▶ _Task inputs_
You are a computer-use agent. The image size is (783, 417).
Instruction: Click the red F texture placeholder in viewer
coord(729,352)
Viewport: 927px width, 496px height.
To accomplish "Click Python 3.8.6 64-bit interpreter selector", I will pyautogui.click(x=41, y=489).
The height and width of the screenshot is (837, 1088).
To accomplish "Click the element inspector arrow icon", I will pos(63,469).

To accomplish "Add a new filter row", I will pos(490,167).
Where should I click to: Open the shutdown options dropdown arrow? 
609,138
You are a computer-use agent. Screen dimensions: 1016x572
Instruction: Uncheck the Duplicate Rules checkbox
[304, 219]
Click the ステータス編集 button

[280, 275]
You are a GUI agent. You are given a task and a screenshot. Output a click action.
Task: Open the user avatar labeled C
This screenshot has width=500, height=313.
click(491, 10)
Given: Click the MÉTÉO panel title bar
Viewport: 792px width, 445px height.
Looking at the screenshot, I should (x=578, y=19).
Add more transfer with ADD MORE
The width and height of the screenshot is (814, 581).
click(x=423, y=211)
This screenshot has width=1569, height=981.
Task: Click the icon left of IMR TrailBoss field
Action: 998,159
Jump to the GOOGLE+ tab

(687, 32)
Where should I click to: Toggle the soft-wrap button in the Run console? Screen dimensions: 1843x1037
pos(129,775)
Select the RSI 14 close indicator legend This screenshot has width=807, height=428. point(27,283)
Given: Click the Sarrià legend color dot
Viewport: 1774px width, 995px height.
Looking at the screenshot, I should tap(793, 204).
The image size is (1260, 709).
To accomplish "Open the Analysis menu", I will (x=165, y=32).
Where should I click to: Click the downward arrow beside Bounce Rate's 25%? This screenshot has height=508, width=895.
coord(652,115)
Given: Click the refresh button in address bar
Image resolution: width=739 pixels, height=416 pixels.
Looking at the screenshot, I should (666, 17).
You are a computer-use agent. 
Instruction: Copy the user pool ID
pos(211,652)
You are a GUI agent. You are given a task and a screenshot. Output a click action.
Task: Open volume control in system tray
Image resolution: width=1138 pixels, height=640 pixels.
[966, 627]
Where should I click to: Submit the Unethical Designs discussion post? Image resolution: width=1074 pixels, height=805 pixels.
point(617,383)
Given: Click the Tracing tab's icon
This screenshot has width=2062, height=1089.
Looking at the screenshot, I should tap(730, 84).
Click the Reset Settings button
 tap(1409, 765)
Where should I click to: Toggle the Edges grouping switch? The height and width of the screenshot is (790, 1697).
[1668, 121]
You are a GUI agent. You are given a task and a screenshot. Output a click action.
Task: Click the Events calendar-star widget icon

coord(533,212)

▶ _Instructions for the task_
Which lines above contain the word "will"? Copy each one.

▶ _Exercise response_
To accomplish "Click Python 3.8.6 64-bit interpreter selector", I will pyautogui.click(x=41, y=489).
To accomplish "Click the element inspector arrow icon", I will pos(63,469).
To accomplish "Add a new filter row", I will pos(490,167).
To accomplish "Open the Analysis menu", I will (x=165, y=32).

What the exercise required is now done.